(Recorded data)
□ □ □ □ □ □ □
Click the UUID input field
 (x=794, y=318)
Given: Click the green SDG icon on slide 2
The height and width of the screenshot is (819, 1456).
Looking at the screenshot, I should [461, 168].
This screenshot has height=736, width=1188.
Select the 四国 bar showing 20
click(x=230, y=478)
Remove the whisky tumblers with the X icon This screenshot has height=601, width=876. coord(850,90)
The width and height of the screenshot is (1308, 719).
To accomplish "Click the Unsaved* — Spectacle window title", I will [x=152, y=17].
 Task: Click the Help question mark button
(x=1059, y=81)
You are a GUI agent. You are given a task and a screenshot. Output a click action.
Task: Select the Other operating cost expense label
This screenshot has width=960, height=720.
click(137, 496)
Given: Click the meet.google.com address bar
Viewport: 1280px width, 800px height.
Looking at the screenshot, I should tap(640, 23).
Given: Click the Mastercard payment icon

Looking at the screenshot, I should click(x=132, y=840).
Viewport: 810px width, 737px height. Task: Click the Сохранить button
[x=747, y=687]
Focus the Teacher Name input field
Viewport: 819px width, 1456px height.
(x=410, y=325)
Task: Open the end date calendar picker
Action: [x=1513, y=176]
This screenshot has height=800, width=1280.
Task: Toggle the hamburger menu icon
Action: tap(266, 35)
□ □ □ □ □ □ □
YOUR INSTRUCTIONS: Copy all the entries exactly.

EXERCISE ANSWER:
Click the UUID input field
 (x=794, y=318)
Given: Click the green SDG icon on slide 2
The height and width of the screenshot is (819, 1456).
Looking at the screenshot, I should [461, 168].
This screenshot has height=736, width=1188.
Select the 四国 bar showing 20
click(x=230, y=478)
Remove the whisky tumblers with the X icon This screenshot has height=601, width=876. coord(850,90)
The width and height of the screenshot is (1308, 719).
To accomplish "Click the Unsaved* — Spectacle window title", I will [x=152, y=17].
 Task: Click the Help question mark button
(x=1059, y=81)
You are a GUI agent. You are given a task and a screenshot. Output a click action.
Task: Select the Other operating cost expense label
This screenshot has width=960, height=720.
click(137, 496)
Given: Click the meet.google.com address bar
Viewport: 1280px width, 800px height.
Looking at the screenshot, I should tap(640, 23).
Given: Click the Mastercard payment icon

Looking at the screenshot, I should click(x=132, y=840).
Viewport: 810px width, 737px height. Task: Click the Сохранить button
[x=747, y=687]
Focus the Teacher Name input field
Viewport: 819px width, 1456px height.
(x=410, y=325)
Task: Open the end date calendar picker
Action: [x=1513, y=176]
This screenshot has height=800, width=1280.
Task: Toggle the hamburger menu icon
Action: tap(266, 35)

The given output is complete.